Text provided:
━━━━━━━━━━━━━━━━━━━━━━━━━━━━━━
But more than the government? See my previous post.

-ERD50
 
I been involved with large O&G companies most of my working life. My observation is that they have way too much power and I believe they control the prices more than people think. IMO only.

Why not more refineries, why are they all in one area where weather has them shut down every time a cloud comes up? So, many questions that need to be answered but seems like those are off limit to make things better.
Some folks might still believe that the major O&G companies have a huge interest in the refinery business, which is not entirely true. I worked for ~26 years at one of the majors and over that time I worked at 2 refineries and billed time to at least 15 different locations out of a head office technology center. Currently, all but two locations have been divested or closed.

As Bob Dillon would say, "the times they are-a-changin".
 
If the oil/gas industry has so much price control, why did Exon Mobile lose so much money in 2020~2021? Why does their net profit margin for the past 12 years have only one quarter above 10% (10.67%, and as low as minus 12.36%)?
━━━━━━━━━━━━━━━━━━━━━━━━━━━━━━
Work required:
List every percentage figure that appears in the posts about oil and gas companies. The lines that come next have no connection to the posts about oil and gas companies.

Supplied records:
━━━━━━━━━━━━━━━━━━━━━━━━━━━━━━
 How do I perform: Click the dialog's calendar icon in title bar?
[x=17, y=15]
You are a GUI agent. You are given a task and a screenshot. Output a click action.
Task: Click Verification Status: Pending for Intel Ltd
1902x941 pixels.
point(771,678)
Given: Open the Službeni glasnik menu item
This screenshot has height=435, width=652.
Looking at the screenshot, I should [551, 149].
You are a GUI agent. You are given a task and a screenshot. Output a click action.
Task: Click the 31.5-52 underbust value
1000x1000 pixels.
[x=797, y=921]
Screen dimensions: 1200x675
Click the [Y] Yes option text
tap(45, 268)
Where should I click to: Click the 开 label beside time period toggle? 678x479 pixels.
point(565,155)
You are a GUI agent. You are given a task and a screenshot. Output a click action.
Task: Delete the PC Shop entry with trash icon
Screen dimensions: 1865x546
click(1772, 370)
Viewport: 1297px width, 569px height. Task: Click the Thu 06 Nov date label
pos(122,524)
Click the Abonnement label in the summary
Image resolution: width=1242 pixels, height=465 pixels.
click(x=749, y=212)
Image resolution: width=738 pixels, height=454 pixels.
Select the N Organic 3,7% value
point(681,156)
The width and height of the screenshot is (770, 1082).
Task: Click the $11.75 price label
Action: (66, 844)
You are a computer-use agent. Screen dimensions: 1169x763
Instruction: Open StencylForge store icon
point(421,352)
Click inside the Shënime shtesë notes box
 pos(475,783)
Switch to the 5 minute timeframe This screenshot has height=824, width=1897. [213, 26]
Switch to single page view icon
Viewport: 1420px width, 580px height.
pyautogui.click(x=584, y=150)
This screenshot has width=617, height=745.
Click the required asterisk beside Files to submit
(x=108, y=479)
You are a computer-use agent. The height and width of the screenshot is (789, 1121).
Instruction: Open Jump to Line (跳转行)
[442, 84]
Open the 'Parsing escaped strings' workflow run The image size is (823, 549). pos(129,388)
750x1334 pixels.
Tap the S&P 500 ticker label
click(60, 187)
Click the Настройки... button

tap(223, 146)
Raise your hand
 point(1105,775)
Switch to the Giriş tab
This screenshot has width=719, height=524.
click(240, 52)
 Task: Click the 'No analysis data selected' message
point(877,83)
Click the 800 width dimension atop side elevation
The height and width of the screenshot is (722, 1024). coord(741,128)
━━━━━━━━━━━━━━━━━━━━━━━━━━━━━━
The completed task:
10%
10.67%
minus 12.36%